These Names AccuseLatvian National Foundation, second edition, 1982

Historical Introduction

Part 1Soviets pay lip service to Latvian independence, Hilter and Stalin carve up the Baltics

We have highlighted key dates and events, following below, and sectioned the original chapters for readability. The purpose of this publication is to provide historical and documentary evidence of the facts that the genocide carried out in Soviet Russia and in the countries annexed by her is an essential part of the administrative and economic system founded by the Bolshevik party. The fate of Latvia and the other Baltic States during World War II was not an accident in foreign policy, but a carefully prepared and planned action of the Kremlin towards world domination, towards a pax sovietica.
August 11, 1920
Russia renounces any claim to Latvian territory
In the peace treaty between Latvia and Russia, signed on August 11, 1920, in Riga, the Government of the Federal Socialist Republic of Russian Soviets declared: "Russia unreservedly recognizes the independence, self-subsistency and sovereignty of the Latvian State and voluntarily and for ever renounces all sovereign rights over the Latvian people and territory".
December 3, 1922
Russian War Department lobbies to invade Baltics
March 3, 1925
Russia declares Baltic fears of Russian aggression groundless
On December 3, 1922, at an extraordinary meeting of the Politbureau, the Head of the War Information Department suggested that Poland should be encouraged to occupy Lithuania while, simultaneously, two army corps of the Red Army should invade Estonia. It was Lenin who severely criticized this plan, calling it an adventure which would shatter the international position of Russia and destroy her foreign trade. The discussions ended by a majority of votes accepting Lenin's thesis and by rejecting the scheme of the War Department. The dissentient votes were those of Stalin and of a member of the War Council. Stalin never forgot this failure. After Lenin's death he ordered the Estonian Communist party to organize a putsch in Tallin on December 1, 1924, which in the case of success should be followed by the proclamation of the Estonian Soviet Republic. However, this coup de main failed and the plan of the Politbureau to occupy the Baltic had to be postponed. Some time afterwards, Chicherin, then Foreign Commissar, declared at the meeting of the Central Executive Committee on March 3, 1925, that the fear of the Baltic States of a possible aggression on the part of Moscow was groundless, because Moscow respected the treaties concluded by her.

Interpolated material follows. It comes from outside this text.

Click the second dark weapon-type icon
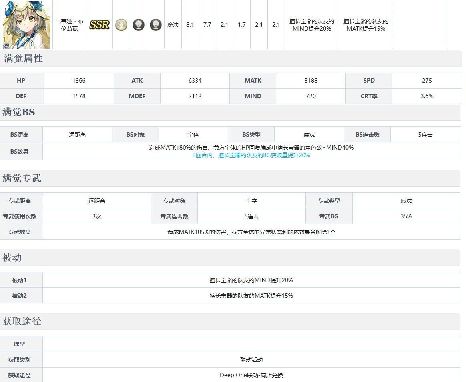Screen dimensions: 466x382 point(155,24)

  When Great Britain, on May 26, 1927, interrupted her diplomatic relations with the Soviet Union and revoked her trade covenant, the rate of exchange of the Soviet chervonyets fell rapidly and the total of Soviet foreign short-term debts approached the figure of one milliard gold roubles. During this economic crisis Moscow urged to conclude the negotiations started as early as 1923 on a trade covenant with Latvia which was concluded in June 1927. It was the 21st trade agreement Latvia signed.

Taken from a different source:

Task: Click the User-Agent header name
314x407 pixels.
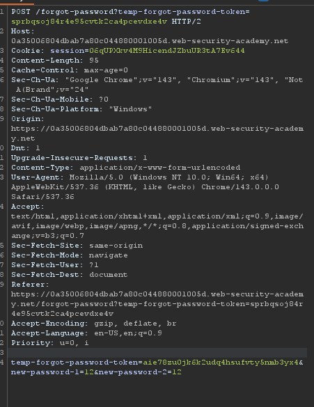Action: click(36, 177)
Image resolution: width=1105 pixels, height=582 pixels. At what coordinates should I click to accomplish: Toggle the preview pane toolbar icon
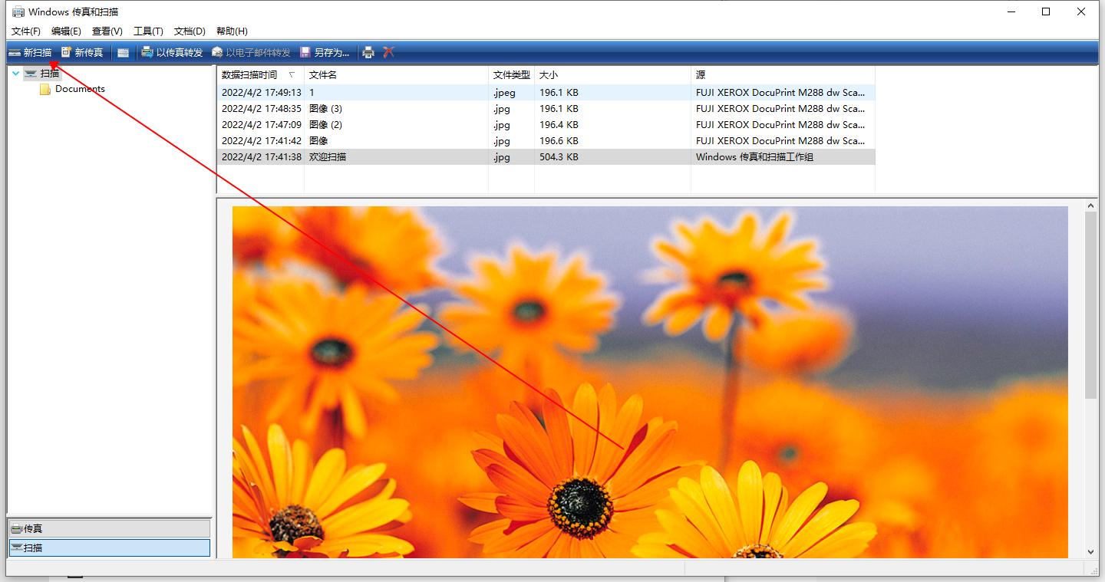[123, 52]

Bolshevik influence in Latvian politics
Apart from the considerable reductions of customs duties on Soviet import goods (e.g. 100% on iron and raw oils) which this pact involved, Latvia built an up-to-date free port at Liepaja for Soviet requirements as well as storehouses in Riga, changed her principal railway lines to Russian gauge and carried out the transportation of Soviet goods at a rate which was 75% below her own tariffs. Now the peace policy of another state was invariably interpreted by the Politbureau as a sign of weakness and exploited accordingly. The illegal Communist party of Latvia, numbering in 1928 only 650 members (out of a population of 1,845,000) and 1.2% of the total of workers, gathered in the trade unions, only being under communist influence, the extensive cadre of Soviet commercial agencies in Latvia lavishly subsidized it with a view to activizing communist propaganda in Latvia and reconquering the positions lost after the land reform was carried out. These agencies made a point of emphasizing the dependence of the longshoremen and transport workers on Soviet export. Obeying the directions given by the Comintern, the bolsheviks participated in the Latvian parliament elections in 1928 with two camouflaged lists, thus obtaining 7% of all votes.

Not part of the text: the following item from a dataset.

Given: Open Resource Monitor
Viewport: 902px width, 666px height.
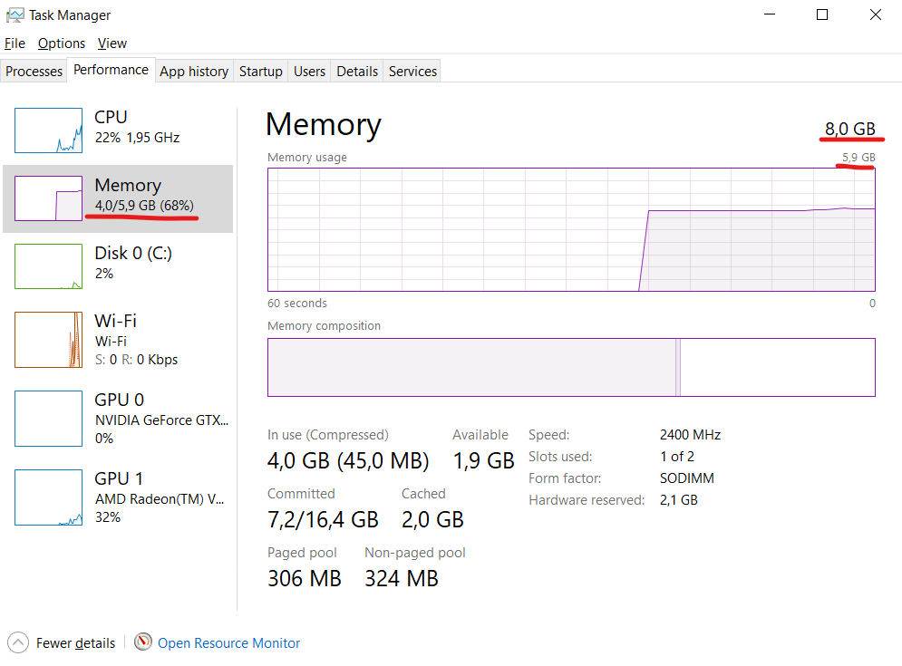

Non-aggression treaties signed.
Being afraid of both Japan and Germany, the Kremlin now sought an understanding with Poland and France, offering non-aggression treaties which were signed by Lithuania in 1931, and by Finland, Latvia, Estonia, Poland and France in 1932. According to these pacts, the contracting parties promised to refrain from any kind of aggression against their reciprocal territories and sovereignties. By means of a supplementary protocol, Latvia, Estonia and Lithuania, on April 4, 1934, extended their non-aggression treaties till December 31, 1945.
Russia suggests special convention on definition of "aggression"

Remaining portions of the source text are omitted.